THE PROBLEM
From the top of the entries below through the line containing "36 inches (247, 824)", return every line exactly as written, please, and stop there.

[Source records]
* * * * * * *

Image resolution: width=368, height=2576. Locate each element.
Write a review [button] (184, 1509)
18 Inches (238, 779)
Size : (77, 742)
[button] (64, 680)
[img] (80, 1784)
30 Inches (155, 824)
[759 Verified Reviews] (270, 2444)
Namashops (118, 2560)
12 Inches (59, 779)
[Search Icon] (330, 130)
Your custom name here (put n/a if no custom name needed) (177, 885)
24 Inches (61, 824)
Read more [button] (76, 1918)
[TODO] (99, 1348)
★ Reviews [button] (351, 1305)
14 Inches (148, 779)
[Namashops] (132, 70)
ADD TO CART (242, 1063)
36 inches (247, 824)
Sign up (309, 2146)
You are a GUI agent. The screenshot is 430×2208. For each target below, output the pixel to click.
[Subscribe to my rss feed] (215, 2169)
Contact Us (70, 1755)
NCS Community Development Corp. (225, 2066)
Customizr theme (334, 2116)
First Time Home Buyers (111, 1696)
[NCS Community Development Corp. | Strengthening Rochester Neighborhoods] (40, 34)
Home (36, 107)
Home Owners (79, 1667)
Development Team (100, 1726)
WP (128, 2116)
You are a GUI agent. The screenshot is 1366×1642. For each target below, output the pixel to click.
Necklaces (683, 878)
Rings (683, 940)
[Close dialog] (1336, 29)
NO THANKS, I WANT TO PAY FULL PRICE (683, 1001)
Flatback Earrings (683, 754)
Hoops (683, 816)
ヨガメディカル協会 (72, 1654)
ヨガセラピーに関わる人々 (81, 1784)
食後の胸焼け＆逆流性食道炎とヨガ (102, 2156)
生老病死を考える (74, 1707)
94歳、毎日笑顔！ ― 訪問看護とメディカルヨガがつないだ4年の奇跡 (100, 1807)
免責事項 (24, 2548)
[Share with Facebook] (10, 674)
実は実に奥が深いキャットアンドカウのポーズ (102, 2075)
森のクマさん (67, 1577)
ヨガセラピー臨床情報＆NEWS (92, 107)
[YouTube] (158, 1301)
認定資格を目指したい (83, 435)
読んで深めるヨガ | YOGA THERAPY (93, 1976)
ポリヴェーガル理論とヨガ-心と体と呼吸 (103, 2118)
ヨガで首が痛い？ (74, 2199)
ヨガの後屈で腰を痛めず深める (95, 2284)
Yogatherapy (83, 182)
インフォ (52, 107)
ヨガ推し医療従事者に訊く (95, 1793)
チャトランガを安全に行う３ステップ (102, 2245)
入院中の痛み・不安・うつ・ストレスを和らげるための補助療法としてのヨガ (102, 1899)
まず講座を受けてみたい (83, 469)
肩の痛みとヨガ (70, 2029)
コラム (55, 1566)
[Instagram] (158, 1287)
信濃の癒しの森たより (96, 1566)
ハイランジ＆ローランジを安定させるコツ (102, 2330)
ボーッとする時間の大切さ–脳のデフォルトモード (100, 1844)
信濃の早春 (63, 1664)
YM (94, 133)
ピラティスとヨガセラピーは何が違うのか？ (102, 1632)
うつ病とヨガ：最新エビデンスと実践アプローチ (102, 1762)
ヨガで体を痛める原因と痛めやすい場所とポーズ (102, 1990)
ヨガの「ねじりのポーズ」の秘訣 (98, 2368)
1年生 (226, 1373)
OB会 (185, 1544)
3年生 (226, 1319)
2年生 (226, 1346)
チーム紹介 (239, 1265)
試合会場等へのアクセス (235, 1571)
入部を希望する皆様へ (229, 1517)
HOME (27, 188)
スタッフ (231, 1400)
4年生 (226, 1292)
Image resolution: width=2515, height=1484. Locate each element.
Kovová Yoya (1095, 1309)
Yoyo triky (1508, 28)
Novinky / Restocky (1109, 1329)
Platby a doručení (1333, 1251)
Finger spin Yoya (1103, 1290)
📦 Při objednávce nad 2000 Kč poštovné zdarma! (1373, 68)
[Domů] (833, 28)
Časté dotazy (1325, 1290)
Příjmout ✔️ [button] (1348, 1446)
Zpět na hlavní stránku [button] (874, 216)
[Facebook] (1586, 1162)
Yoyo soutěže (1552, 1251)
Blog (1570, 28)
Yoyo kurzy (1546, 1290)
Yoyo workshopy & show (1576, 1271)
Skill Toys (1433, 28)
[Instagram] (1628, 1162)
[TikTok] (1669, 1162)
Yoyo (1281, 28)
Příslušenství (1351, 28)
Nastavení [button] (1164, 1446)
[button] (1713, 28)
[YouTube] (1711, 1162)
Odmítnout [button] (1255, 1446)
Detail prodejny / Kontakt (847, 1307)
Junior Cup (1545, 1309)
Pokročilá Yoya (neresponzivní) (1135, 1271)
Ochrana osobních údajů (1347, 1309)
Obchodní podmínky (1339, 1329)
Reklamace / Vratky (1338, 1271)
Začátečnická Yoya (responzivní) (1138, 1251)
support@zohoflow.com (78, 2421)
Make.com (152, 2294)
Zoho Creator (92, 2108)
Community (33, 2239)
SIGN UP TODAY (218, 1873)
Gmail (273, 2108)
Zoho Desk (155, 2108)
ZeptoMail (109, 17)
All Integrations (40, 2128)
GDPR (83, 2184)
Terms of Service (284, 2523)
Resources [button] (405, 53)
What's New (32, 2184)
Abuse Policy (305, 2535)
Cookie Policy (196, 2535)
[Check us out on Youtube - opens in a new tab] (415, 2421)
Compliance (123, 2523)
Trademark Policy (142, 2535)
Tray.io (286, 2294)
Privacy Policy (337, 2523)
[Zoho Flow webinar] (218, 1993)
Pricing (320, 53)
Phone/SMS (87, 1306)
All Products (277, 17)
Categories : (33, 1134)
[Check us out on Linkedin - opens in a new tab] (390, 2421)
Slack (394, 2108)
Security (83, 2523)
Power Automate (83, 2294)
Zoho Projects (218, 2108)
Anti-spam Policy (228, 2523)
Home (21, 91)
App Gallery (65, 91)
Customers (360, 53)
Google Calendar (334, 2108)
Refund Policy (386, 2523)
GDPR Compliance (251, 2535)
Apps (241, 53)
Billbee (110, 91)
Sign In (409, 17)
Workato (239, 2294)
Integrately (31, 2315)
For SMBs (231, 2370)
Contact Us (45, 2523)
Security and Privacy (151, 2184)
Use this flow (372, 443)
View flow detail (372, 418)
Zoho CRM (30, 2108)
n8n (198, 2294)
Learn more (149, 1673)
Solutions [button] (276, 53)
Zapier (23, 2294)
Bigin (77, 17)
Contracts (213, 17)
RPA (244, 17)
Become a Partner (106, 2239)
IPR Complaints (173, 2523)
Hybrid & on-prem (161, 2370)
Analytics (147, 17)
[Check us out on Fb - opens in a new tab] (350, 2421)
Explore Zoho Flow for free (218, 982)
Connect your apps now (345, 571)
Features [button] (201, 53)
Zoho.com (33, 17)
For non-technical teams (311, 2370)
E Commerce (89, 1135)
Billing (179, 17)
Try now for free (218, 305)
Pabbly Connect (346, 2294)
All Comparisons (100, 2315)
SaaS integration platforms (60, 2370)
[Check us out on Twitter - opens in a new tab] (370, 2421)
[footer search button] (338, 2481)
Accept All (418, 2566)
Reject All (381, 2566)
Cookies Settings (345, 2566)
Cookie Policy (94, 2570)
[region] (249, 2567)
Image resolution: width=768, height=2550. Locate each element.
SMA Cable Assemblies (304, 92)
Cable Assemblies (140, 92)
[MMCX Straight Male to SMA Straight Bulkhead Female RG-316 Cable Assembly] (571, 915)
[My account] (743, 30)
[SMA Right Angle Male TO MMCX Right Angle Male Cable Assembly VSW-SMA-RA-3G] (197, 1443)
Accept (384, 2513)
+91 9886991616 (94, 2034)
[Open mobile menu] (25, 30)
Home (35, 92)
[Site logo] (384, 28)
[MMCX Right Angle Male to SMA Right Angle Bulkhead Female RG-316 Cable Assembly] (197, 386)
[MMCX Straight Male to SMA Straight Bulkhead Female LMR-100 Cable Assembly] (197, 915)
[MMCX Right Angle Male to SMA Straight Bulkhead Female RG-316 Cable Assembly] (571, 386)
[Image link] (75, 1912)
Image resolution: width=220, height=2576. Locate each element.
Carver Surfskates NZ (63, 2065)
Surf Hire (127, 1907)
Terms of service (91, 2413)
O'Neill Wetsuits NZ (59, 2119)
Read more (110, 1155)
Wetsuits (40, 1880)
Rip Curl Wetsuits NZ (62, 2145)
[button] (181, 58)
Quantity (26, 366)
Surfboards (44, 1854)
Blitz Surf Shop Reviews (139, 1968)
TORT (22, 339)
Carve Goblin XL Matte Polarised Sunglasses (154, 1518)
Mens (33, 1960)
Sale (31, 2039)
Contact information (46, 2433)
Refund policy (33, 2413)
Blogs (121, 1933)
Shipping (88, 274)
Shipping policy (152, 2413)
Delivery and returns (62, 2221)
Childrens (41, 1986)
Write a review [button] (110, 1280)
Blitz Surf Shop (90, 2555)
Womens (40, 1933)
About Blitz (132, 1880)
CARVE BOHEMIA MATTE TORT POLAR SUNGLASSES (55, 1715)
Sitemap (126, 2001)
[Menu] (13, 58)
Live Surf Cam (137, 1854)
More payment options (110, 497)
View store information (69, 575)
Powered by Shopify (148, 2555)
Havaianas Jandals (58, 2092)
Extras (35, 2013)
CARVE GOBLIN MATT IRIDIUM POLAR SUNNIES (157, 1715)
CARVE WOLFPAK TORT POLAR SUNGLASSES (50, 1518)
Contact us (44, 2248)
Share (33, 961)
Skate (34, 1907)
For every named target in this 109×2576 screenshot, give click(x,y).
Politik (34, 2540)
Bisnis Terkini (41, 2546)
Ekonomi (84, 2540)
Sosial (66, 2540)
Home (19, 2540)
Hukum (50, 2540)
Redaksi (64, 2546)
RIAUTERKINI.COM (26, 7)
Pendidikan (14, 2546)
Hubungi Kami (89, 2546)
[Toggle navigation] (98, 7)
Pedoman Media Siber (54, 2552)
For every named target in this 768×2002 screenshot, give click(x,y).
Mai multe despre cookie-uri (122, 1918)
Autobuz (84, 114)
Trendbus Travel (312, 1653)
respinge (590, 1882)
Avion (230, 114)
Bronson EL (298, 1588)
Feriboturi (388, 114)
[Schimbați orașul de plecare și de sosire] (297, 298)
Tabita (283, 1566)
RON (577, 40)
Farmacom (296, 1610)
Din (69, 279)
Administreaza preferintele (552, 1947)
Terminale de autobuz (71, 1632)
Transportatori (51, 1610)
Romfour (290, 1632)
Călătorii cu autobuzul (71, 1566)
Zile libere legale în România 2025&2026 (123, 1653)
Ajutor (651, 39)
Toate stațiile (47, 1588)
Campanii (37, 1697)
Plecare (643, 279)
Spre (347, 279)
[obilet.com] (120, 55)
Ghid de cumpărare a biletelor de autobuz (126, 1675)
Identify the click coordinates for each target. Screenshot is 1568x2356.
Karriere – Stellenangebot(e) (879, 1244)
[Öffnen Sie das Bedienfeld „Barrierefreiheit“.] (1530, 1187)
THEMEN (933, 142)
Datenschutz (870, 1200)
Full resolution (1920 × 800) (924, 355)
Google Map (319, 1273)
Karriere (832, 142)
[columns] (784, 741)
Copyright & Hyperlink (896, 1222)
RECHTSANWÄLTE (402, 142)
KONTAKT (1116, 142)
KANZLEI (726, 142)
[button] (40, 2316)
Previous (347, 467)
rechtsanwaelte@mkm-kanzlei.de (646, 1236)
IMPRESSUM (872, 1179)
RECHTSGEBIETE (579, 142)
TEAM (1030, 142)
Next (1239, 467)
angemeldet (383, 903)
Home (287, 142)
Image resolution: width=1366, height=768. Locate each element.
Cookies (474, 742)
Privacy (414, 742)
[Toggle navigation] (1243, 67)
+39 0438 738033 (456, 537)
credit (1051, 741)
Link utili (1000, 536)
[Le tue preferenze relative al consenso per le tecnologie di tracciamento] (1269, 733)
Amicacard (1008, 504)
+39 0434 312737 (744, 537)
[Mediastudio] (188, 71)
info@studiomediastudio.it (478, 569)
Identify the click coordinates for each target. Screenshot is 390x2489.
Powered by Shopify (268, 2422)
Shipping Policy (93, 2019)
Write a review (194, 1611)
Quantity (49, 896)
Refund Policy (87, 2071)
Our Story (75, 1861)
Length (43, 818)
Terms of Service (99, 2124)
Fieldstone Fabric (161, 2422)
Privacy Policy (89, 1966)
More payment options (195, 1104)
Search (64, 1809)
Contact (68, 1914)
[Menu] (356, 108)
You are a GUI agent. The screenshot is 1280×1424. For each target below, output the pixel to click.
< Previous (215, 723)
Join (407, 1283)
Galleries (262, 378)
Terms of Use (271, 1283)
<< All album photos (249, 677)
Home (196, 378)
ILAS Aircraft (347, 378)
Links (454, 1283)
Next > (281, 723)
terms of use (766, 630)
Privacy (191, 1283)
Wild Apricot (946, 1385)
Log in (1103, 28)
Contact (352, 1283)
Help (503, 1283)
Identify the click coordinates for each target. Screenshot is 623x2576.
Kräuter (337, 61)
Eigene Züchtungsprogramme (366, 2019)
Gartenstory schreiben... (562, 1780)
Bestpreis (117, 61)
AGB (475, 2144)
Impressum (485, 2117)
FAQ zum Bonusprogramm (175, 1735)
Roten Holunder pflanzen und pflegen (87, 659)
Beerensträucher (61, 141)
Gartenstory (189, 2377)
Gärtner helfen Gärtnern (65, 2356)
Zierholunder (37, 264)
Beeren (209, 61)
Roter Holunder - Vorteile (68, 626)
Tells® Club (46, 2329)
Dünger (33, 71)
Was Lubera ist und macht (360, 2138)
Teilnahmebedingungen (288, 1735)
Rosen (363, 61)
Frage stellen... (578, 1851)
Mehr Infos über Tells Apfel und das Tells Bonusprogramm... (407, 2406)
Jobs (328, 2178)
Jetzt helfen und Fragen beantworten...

* * * * * * *

SOLUTION FOR THIS TASK
Image resolution: width=368, height=2576. Locate each element.
Write a review [button] (184, 1509)
18 Inches (238, 779)
Size : (77, 742)
[button] (64, 680)
[img] (80, 1784)
30 Inches (155, 824)
[759 Verified Reviews] (270, 2444)
Namashops (118, 2560)
12 Inches (59, 779)
[Search Icon] (330, 130)
Your custom name here (put n/a if no custom name needed) (177, 885)
24 Inches (61, 824)
Read more [button] (76, 1918)
[TODO] (99, 1348)
★ Reviews [button] (351, 1305)
14 Inches (148, 779)
[Namashops] (132, 70)
ADD TO CART (242, 1063)
36 inches (247, 824)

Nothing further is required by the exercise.